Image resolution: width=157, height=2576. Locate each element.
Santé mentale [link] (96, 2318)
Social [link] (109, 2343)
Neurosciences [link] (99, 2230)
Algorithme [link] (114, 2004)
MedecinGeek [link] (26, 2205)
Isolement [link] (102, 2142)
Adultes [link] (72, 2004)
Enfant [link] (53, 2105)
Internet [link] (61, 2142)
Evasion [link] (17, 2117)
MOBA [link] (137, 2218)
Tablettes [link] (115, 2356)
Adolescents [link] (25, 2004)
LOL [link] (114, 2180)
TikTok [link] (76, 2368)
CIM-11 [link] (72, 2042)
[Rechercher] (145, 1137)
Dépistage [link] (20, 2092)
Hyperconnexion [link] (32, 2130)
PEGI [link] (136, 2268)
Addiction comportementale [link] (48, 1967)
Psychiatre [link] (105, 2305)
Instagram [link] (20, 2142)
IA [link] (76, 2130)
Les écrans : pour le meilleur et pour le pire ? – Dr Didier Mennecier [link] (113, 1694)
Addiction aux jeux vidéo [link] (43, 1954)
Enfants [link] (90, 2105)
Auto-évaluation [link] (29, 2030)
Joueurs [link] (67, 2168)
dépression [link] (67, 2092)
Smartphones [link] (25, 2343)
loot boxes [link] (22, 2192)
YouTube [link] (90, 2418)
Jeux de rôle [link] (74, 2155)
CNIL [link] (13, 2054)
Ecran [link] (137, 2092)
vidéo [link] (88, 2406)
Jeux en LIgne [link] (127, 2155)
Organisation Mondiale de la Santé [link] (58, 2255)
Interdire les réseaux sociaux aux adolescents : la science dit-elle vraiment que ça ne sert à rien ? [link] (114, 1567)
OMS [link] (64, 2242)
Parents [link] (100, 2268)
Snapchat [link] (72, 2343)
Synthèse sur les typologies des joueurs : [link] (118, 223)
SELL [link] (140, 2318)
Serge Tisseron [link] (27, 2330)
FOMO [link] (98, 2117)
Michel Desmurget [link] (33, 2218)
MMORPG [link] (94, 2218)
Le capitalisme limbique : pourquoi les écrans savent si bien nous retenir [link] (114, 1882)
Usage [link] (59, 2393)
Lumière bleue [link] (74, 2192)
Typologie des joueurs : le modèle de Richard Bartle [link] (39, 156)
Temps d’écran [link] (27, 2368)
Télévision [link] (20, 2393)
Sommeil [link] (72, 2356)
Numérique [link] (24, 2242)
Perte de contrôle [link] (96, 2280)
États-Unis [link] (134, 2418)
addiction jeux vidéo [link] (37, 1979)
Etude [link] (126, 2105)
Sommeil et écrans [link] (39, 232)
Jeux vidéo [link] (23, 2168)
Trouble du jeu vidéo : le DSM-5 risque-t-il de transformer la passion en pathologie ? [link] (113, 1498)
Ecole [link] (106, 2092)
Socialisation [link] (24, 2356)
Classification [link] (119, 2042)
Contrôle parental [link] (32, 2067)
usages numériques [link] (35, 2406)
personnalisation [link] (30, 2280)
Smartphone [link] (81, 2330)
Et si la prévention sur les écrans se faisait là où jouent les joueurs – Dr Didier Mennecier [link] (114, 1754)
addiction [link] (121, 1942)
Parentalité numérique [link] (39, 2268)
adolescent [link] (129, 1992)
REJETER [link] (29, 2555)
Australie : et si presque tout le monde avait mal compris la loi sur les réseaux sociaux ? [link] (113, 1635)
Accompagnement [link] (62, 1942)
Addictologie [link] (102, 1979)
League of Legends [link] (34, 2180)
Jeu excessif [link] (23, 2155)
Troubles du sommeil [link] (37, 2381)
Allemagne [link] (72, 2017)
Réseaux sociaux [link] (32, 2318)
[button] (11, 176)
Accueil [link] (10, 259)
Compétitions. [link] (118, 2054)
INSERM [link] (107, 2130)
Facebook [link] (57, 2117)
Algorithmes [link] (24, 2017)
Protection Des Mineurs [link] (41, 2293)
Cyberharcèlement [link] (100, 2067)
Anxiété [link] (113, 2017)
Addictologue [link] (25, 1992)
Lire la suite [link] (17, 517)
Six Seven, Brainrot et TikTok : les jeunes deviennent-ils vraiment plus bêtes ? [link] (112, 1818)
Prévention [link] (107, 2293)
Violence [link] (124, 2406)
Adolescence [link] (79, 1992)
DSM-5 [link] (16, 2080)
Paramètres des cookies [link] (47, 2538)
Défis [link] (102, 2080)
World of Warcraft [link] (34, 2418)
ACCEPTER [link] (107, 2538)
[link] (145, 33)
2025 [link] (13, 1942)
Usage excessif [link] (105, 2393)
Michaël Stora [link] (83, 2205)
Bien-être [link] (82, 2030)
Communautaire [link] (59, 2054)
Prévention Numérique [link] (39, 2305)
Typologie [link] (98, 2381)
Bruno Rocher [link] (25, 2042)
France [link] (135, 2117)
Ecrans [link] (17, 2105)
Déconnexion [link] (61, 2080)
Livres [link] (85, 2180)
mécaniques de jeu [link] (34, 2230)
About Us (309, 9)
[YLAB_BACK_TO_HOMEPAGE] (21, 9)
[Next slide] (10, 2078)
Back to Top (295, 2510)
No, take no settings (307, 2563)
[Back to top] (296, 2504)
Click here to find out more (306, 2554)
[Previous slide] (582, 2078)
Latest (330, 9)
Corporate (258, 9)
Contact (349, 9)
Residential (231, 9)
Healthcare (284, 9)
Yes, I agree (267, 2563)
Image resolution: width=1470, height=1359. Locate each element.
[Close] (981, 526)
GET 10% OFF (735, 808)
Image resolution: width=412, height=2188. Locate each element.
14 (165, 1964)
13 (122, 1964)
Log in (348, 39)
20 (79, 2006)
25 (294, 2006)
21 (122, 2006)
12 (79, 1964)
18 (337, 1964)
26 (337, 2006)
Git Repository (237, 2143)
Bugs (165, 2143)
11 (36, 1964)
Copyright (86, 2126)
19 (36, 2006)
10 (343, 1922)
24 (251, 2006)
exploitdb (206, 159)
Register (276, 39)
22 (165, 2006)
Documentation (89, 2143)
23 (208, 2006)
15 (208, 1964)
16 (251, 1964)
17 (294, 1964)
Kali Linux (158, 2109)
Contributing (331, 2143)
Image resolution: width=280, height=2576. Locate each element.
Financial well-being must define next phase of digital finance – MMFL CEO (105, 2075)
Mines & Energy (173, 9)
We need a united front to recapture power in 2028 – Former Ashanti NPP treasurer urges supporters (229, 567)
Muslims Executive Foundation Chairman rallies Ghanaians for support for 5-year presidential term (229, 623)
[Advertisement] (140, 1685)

# What is expected
If a line in the material above contains the word "Didier", it counts; give only the number of such lines.

# Worked solution
2